What is being asked:
Rewrite the data below, replacing each "count" with "total" and leaving everything else unchanged. Omit the pictures from your answer.
* Begin *
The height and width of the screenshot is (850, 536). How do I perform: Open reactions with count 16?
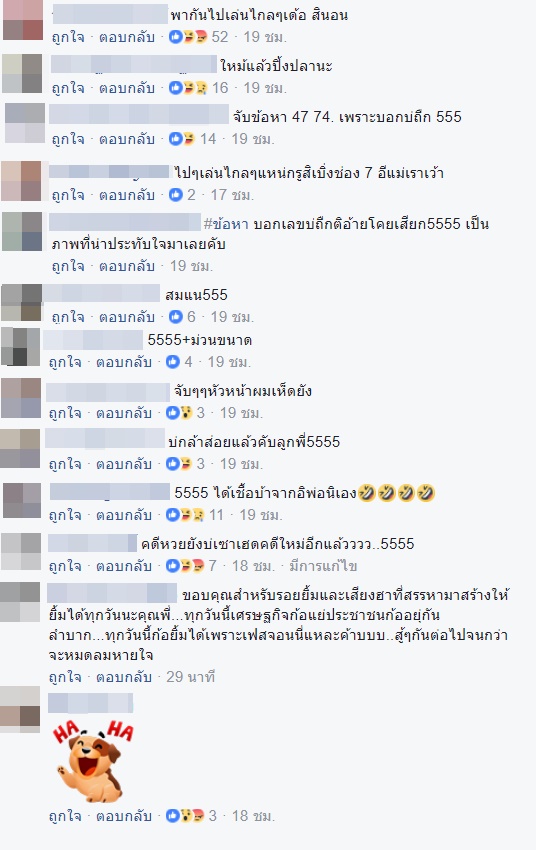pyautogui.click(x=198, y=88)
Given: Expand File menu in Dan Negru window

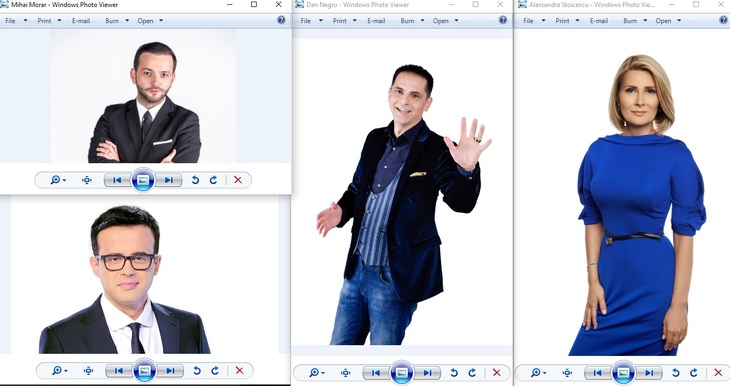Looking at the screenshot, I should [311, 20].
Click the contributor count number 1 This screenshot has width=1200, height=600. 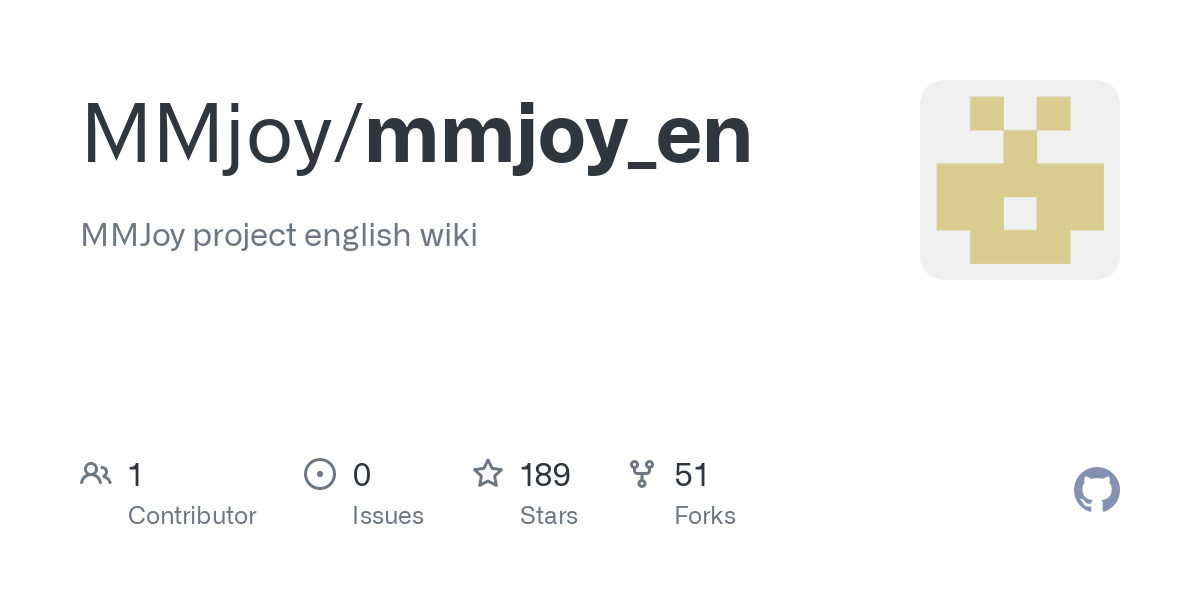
* End *
Result of the exercise:
The height and width of the screenshot is (850, 536). How do I perform: Open reactions with total 16?
pyautogui.click(x=198, y=88)
Given: Expand File menu in Dan Negru window

Looking at the screenshot, I should [311, 20].
Click the contributor total number 1 This screenshot has width=1200, height=600. 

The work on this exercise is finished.